Attitudes to partial or complete nudity vary widely from culture to culture, and even between communities within cultures. I have travelled in 110 countries and seven continents and rarely found social attitudes to be the same as those 200 miles down the road. It is therefore not surprising that exposure of the body is a particularly complicated issue when considered on a global scale. In Brazil, a woman who goes topless on Copacabana beach may have sand thrown in her face – she may regarded by some local people as a hussy. However she may wear a tanga, an almost invisible thong-style bikini bottom, without fear of sanction. Paradoxically, the same woman, presented in a similar fashion, might be arrested on some European beaches not for going topless but because the tanga might be regarded as obscene.
However, despite international and regional variations in attitudes, there are undoubtedly a few universal truths. The nude is always erotic and photographers must develop their treatment of the subject with sensitivity if they wish to avoid potentially serious or uncomfortable problems. Local attitudes to both the shoot and the public usage of images must be respected, even when they seem culturally incomprehensible. Extensive geographical scope and consequent wider implications of public image usage must, where relevant, also be carefully considered. Every individual within a community espouses a slightly different version of local attitudes, so the closer photographers work to the generally accepted but poorly-defined boundaries of acceptability the more likely they are to encounter criticism. Prudently-worded and legally-binding model release forms must be signed for every nude shoot and for each image used in public. To do otherwise is nothing less than irresponsible. It is not even unusual for models to change their minds about the use of their naked images despite having signed model release forms. A typical situation arises when a young model acquires a husband or wife who finds previously taken images disagreeable. The couple then decide to make a legal challenge. This is arguably more prevalent in, but not exclusive to, the amateur world.
Different attitudes and standards are also commonly applied to female and male models. The reasons for this are complex and again vary from culture to culture. However, in the western world the female nude is largely accepted and widely used or abused in advertising, the printed media and entertainment. The male nude is less well accepted and used mostly in more subtle and limited ways. This is not because censors and editors are male – many are female. It is principally because the female nude is more photogenic and also easier to use. The female form is more curvaceous and graceful and, when appropriately posed and lit, more photographically interesting.
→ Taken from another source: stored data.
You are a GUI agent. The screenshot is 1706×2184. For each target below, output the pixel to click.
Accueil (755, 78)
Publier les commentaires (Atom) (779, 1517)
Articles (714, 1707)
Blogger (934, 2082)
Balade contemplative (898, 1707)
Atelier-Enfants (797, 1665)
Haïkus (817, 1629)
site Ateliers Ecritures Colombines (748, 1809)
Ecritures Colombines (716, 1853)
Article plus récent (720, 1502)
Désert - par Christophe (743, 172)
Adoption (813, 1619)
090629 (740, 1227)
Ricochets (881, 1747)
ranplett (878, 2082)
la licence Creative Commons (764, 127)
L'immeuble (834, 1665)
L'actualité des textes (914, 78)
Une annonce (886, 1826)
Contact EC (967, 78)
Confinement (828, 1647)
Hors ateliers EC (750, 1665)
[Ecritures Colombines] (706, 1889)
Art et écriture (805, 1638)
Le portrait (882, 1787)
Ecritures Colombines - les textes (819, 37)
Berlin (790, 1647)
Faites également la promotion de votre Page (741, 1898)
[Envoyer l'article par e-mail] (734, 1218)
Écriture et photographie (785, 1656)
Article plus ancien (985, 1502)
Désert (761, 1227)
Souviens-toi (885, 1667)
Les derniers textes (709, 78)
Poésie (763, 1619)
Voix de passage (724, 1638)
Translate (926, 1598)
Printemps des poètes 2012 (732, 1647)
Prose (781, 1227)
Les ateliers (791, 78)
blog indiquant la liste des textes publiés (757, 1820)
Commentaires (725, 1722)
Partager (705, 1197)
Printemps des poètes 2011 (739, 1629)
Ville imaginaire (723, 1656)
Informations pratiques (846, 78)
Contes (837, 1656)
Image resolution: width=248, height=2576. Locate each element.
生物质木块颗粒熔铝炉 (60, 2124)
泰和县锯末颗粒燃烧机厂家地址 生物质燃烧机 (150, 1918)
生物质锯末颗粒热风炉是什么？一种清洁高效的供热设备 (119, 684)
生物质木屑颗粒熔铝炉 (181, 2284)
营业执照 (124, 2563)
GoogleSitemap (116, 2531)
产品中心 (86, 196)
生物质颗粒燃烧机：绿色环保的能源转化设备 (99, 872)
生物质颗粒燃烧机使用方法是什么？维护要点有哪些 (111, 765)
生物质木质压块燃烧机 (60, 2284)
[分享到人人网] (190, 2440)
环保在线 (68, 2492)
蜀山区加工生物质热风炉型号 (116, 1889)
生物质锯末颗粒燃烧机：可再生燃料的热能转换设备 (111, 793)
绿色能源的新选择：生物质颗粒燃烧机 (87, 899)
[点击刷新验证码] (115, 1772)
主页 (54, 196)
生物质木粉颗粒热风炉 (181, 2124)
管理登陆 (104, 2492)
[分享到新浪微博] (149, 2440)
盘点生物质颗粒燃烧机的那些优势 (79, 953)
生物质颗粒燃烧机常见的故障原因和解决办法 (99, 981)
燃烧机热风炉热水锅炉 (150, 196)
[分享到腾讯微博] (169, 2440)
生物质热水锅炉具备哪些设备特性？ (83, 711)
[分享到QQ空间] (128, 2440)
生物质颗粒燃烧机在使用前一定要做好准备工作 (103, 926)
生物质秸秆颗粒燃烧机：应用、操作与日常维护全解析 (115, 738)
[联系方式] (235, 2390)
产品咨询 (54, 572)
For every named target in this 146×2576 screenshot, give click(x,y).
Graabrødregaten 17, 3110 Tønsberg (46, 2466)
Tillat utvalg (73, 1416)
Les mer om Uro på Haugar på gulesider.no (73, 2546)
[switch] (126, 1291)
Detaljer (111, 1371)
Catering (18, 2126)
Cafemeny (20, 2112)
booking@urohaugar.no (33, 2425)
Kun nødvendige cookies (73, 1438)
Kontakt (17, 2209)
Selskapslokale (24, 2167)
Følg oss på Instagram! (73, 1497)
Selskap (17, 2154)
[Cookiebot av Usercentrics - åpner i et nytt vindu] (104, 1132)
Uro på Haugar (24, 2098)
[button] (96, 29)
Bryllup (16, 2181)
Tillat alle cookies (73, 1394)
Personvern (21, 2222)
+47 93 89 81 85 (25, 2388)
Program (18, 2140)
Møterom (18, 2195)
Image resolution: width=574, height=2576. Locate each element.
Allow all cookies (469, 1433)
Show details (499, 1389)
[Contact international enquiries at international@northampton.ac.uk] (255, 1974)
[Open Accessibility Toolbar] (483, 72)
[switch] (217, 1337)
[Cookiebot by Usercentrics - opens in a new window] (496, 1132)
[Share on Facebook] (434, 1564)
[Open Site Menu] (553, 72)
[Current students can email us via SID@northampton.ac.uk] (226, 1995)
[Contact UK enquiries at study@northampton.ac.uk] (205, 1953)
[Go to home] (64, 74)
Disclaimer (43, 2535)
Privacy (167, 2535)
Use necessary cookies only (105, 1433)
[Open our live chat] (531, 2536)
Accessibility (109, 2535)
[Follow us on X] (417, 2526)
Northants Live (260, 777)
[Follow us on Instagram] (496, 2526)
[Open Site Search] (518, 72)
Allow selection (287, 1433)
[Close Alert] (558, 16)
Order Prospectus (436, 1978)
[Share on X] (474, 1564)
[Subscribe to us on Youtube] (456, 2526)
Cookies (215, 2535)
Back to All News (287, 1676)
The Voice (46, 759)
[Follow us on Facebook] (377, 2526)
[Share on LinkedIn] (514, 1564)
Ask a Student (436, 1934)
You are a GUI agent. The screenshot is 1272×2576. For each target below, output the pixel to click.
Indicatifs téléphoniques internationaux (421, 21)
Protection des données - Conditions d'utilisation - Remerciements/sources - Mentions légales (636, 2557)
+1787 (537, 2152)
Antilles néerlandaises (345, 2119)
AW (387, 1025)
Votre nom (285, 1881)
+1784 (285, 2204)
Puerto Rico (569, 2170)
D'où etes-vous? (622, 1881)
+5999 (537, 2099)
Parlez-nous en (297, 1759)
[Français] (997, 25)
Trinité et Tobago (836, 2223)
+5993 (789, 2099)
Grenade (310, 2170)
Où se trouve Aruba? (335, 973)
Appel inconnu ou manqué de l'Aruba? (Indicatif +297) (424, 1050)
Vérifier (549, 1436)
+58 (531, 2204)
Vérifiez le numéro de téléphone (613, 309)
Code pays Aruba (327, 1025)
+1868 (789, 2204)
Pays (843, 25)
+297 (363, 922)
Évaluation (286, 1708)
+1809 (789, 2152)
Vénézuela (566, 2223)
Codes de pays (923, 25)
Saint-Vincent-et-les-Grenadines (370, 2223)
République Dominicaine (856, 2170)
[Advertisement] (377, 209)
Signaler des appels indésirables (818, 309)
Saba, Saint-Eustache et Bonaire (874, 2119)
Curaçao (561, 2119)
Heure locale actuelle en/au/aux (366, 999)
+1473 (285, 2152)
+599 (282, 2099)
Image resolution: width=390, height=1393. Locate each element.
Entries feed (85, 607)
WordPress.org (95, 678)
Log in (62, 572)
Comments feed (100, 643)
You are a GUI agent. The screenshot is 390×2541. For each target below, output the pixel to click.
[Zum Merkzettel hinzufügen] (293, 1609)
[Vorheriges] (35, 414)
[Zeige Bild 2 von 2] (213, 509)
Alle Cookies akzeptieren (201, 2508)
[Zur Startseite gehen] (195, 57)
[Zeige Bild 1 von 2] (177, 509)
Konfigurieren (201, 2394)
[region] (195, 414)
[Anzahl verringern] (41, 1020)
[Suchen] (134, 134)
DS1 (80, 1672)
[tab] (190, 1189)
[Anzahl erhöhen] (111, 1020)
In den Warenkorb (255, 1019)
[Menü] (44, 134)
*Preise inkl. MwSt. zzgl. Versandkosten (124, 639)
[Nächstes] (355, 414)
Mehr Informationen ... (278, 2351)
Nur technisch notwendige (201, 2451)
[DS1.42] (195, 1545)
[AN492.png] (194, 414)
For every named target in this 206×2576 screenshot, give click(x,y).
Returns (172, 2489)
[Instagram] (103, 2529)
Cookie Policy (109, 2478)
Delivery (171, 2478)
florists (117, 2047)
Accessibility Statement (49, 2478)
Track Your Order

This is recognized by a large number of female photographers. The male nude can also be beautiful, as Michelangelo was well aware, but presents a photographer with more restricted scope and greater hazards.
There are some simple physical facts from which there is no escape. The female genitals are essentially internal and consequently more concealed than the external male genitals. They are also less obvious in the context of revealing sexual intent – a key factor to which I shall return. In a similar but contra-indicative manner, female breasts are seen as more obvious and provocative than those of the male, so western culture is less tolerant of bare-chested women in public. The situation is of course different in other cultures. To attempt to apply the same standards of acceptability to female and male nudes is therefore naive. Societies have decided over the centuries, whether we like it or not, that the two are quite different. We can of course disagree, and even seek change, but work exposed to the public gaze will inevitably be judged by the current attitudes of society at large.
Children present a different but equally sensitive problem. Over the last couple of decades the western world has become obsessed with the protection of minors from abuse. The problem is recognized worldwide but the western emphasis, right or wrong, is neither found nor understood across much of the globe. I have taken wholesome pictures of naked children, both girls and boys, in many countries. I have never experienced any difficulty. However, in my home community, where I am known and trusted, similar activities would be impossible. I recently submitted an image of a naked four-year-old Asian boy to a female London publisher. She refused point blank to publish it principally because the image revealed his genitals, but was also concerned by the more difficult issue of consent. However the same publisher accepted without question a full-length image of four naked and sexually mature young women running directly towards my camera.
If a single critical issue can be identified in all of this, it is surely that of intent. What is the underlying and often undeclared purpose for which an image was created, and what message is the photographer trying to convey to the viewer? The two images in this article are likely to convey different quite messages to most people. Images of the nude rarely derive aesthetic value from a dependence upon exposure, titillation or shock. Those that exhibit credible artistic merit, and so avoid the broad disapproval of society in general, are more likely to be understated and restrained. Indeed the best images often work because of what they conceal rather than what they expose. A degree of modesty, and subtle and judicious use of shadows, can be more atmospheric than fully-lit revelation. The divide that separates beauty from banality, tastelessness and worse is perilously narrow. Consequently, a photographer’s work can all too easily enter or traverse the ill-defined grey area that separates the two. A chest thrust slightly too far forward, a leg positioned a little more provocatively, or a subtle change of facial expression can radically alter perceived intent and transform an artistic nude into something much less attractive.
Working with the nude, arguably the most difficult photographic genre, is particularly difficult for numerous reasons. This article addresses just one - the issue of acceptability. Other factors such as trust, privacy, political correctness, legality, release, interpersonal relationships and lighting can be just as contentious. Beware!